La détention d’une arme était punie par la peine de mort dès les débuts de l’Occupation, ainsi Albert Pépin aurait pu être fusillé pour détention d’armes comme Jean Baptiste Marceau et Joseph Sénécal qui travaillaient comme lui à la Standard. Il semble que l’arrestation d’Albert Pépin soit intervenue après une certaine révision par les autorités allemandes de leur "politique des otages", jugée contreproductive en raison de la forte émotion qu’elle créait parmi les Français dans la zone occupée du pays. La déportation en Allemagne, plus discrète, passait beaucoup plus inaperçue dans l’opinion et utilisait dans l’industrie de guerre allemande, la force de travail des condamnés au service du Reich et de son armement.

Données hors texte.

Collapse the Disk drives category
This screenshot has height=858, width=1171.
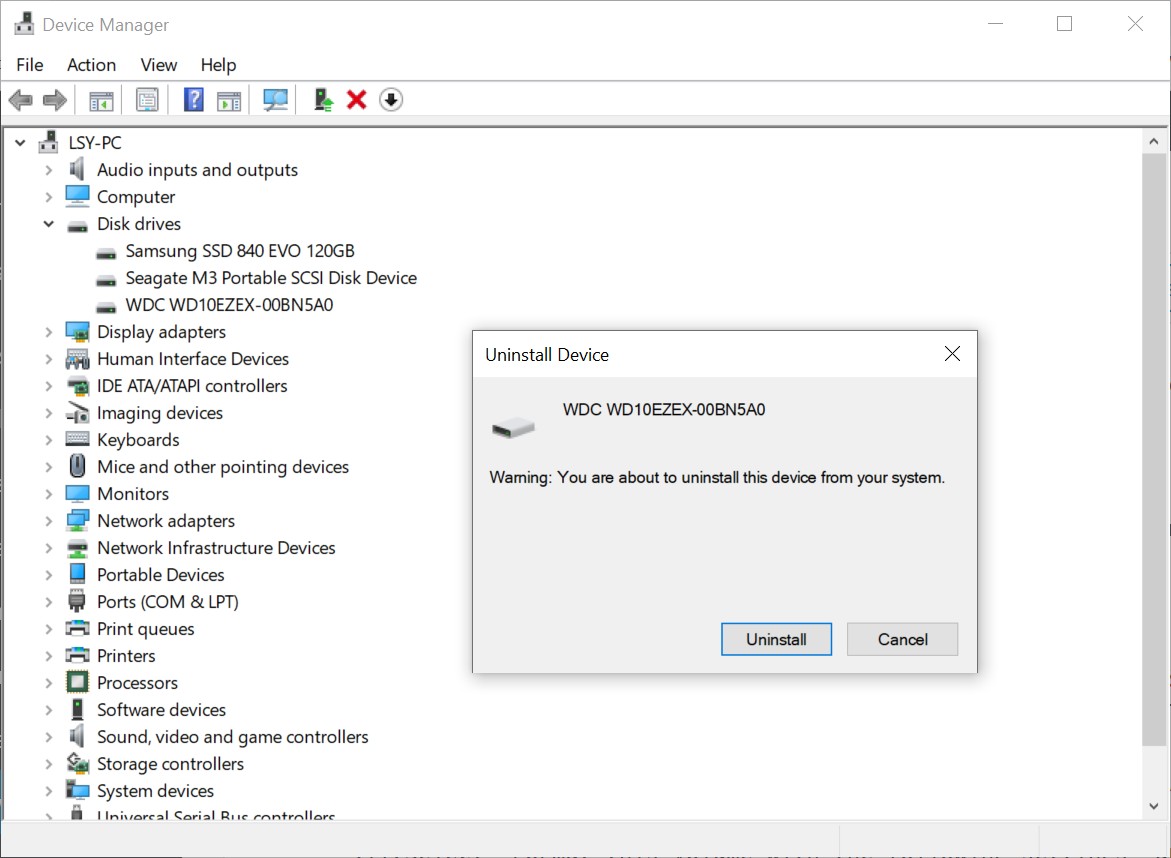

Après la guerre, la CGT du raffinage pétrolier honora de diverses façons ses salariés martyrs, fusillés ou déportés pendant l’Occupation. Ainsi le nom d’Albert Pépin figure sur une plaque apposée à l’Union Locale CGT de Lillebonne. Plaque en photo dans la notice d’Emile Robinet. Aux côtés d’Albert Pépin figurent les noms de Maurice Basille, Henri Messager, Georges Loison, Louis Daens et Emile Robinet.

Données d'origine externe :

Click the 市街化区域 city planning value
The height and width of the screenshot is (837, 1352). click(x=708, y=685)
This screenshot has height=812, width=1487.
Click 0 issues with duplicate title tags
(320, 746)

Jusque dans les années soixante, la CGT locale de Notre-Dame-de-Gravenchon organisait chaque printemps une course cycliste qui avait pour nom le « Prix Messager-Pépin », en mémoire des deux martyrs. Après 1968, cette tradition s’est perdue.

Pour citer cet article :
https://maitron.fr/spip.php?article222002, notice PÉPIN Albert, Léon par Jean-Paul Nicolas, version mise en ligne le 15 janvier 2020, dernière modification le 10 février 2022.

Par Jean-Paul Nicolas

Albert Pépin en famille à Cormeilles(Eure)
Albert Pépin en famille à Cormeilles(Eure)

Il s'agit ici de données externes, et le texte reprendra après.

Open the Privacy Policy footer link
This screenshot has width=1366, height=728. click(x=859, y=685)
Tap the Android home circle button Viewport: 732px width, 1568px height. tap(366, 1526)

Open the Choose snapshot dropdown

Albert à Etretat vers 1936 portant un "chapeau réclame" du journal Le Populaire et un brin de muguet à la boutonnière
Albert à Etretat vers 1936 portant un "chapeau réclame" du journal Le Populaire et un brin de muguet à la boutonnière

Sources : AD de l’Eure fiche matricule d’Albert Pépin. — BAVCC Caen lettre de demande d’attribution du titre de déporté politique. — Lettre du maire de ND de Gravenchon certifiant l’arrestation. — Entretiens et courriers en 2008 entre Jean Pépin, (fils d’Albert Pépin) et Jean Paul Nicolas.